**TASK REQUIREMENTS**
Look through the records below, and copy out every line that holds the string "computer".
TASK INPUT Block Start
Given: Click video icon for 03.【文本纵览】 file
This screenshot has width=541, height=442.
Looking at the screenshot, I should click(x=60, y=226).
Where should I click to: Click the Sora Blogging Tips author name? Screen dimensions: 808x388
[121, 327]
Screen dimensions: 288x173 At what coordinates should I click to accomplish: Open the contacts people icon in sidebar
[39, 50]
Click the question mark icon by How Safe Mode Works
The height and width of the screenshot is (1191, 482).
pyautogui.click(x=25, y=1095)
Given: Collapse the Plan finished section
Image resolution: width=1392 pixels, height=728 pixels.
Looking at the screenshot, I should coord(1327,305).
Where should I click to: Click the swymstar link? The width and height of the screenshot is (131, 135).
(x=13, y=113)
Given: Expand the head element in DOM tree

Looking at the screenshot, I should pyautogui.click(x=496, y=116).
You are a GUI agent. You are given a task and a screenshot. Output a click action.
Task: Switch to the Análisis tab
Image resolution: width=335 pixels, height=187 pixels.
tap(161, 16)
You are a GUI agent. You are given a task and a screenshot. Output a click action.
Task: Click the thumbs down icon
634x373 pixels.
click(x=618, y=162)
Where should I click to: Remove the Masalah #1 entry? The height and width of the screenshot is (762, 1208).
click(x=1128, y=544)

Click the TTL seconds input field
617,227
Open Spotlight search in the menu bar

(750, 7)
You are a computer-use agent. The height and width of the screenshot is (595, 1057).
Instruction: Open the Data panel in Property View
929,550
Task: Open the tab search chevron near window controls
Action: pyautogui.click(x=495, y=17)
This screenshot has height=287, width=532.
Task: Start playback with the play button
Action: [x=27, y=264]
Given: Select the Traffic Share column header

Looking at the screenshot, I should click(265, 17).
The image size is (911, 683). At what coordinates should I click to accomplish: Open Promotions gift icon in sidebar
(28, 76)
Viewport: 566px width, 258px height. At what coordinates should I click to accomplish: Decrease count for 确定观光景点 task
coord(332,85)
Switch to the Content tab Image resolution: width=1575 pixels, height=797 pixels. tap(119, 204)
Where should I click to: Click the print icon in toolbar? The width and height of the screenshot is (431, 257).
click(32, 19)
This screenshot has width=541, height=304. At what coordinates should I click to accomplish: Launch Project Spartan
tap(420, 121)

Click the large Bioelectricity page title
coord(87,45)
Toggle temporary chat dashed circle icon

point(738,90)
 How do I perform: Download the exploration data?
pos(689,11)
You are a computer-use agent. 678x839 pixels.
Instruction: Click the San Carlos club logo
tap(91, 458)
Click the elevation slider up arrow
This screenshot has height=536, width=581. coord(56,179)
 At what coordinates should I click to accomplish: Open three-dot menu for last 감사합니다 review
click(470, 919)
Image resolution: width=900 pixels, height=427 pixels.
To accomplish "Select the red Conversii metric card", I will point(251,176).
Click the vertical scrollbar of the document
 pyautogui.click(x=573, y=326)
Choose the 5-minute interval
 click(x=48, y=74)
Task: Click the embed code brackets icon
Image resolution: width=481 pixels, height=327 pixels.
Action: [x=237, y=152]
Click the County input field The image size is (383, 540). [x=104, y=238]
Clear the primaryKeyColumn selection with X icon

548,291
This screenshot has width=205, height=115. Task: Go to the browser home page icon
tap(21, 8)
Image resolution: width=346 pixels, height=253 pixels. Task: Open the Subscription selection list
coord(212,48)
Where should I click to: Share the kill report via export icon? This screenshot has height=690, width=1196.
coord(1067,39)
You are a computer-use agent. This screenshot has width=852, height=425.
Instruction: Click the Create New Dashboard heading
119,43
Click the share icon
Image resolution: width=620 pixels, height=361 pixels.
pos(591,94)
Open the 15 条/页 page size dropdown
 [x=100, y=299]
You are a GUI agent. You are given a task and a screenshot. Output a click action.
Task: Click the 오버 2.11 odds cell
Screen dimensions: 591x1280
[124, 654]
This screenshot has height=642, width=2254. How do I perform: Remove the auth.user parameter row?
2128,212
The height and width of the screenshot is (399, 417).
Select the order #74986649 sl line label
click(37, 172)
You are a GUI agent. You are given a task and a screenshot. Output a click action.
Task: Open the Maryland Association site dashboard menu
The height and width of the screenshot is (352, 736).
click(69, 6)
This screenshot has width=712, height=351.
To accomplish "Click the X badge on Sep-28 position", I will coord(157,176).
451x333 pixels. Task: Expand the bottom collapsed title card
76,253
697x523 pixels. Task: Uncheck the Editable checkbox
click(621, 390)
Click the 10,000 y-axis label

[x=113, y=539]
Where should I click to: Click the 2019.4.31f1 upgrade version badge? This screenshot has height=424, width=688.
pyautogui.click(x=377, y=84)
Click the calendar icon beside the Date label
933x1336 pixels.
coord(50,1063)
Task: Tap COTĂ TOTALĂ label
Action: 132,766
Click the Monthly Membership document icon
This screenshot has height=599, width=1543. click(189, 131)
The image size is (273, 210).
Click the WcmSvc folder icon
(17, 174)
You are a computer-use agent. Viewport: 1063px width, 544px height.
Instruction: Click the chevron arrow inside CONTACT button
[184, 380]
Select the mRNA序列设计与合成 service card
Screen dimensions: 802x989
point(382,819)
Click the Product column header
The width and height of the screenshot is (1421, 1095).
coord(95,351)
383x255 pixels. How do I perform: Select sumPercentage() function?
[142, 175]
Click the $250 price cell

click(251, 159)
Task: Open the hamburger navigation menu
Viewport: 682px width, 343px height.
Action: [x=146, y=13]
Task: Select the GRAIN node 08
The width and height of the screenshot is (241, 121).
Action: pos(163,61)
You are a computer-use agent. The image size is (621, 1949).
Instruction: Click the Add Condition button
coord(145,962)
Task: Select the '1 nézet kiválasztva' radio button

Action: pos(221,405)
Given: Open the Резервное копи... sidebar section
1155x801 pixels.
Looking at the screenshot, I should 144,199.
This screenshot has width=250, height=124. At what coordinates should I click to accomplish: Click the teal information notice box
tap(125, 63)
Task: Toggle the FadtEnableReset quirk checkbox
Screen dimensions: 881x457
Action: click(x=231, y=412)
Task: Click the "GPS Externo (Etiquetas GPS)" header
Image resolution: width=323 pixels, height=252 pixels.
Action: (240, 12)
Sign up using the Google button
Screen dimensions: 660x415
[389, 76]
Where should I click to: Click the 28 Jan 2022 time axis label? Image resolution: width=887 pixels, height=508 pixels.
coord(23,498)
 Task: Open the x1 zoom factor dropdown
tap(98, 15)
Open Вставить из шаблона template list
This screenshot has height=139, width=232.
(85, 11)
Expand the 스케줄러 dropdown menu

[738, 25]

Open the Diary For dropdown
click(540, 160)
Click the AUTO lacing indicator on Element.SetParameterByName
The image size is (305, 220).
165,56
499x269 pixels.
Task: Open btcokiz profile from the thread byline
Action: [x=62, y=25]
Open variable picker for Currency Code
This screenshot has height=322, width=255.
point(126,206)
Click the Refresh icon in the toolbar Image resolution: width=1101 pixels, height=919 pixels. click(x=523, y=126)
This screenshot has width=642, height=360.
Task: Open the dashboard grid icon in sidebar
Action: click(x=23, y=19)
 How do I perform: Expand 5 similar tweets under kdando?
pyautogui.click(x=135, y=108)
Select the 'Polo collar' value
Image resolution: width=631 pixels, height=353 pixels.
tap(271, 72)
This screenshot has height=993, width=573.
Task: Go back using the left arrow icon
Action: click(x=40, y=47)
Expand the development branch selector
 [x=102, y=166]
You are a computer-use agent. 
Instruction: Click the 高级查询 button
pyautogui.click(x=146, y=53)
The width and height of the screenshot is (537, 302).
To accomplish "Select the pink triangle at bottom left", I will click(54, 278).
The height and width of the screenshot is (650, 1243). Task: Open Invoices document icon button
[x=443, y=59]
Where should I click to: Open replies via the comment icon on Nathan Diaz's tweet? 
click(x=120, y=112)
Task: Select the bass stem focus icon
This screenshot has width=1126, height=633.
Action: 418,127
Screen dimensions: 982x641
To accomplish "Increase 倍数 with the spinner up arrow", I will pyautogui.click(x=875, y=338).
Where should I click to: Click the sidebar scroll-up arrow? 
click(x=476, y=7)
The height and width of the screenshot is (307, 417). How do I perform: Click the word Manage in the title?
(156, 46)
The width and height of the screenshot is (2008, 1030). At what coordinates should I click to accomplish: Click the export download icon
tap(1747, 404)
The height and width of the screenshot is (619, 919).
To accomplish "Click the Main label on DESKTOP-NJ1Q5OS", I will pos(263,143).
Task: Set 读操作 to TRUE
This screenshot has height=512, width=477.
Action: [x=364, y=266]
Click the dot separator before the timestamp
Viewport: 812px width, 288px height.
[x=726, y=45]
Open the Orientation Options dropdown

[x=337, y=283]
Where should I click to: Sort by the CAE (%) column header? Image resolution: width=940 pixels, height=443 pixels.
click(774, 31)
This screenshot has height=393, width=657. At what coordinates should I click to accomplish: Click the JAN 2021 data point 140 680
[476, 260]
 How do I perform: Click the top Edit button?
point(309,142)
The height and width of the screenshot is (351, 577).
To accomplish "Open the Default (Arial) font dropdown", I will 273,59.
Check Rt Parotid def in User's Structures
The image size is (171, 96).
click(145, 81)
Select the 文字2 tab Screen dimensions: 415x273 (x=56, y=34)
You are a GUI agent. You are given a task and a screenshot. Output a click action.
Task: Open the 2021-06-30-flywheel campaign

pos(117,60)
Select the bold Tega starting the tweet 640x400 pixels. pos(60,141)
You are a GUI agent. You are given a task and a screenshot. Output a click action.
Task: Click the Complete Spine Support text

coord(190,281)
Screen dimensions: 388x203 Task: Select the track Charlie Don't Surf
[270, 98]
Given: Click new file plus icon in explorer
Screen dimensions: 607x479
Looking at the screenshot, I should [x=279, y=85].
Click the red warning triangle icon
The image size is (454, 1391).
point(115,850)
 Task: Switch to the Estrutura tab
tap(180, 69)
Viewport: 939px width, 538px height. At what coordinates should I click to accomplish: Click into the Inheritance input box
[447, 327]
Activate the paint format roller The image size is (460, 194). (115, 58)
TASK INPUT Block End
**RESPONSE TO THIS EXERCISE**
You are a computer-use agent. The height and width of the screenshot is (595, 1057).
You are a computer-use agent. 678x839 pixels.
You are a computer-use agent. This screenshot has width=852, height=425.
You are a computer-use agent. Viewport: 1063px width, 544px height.
You are a computer-use agent. The image size is (621, 1949).
You are a computer-use agent. 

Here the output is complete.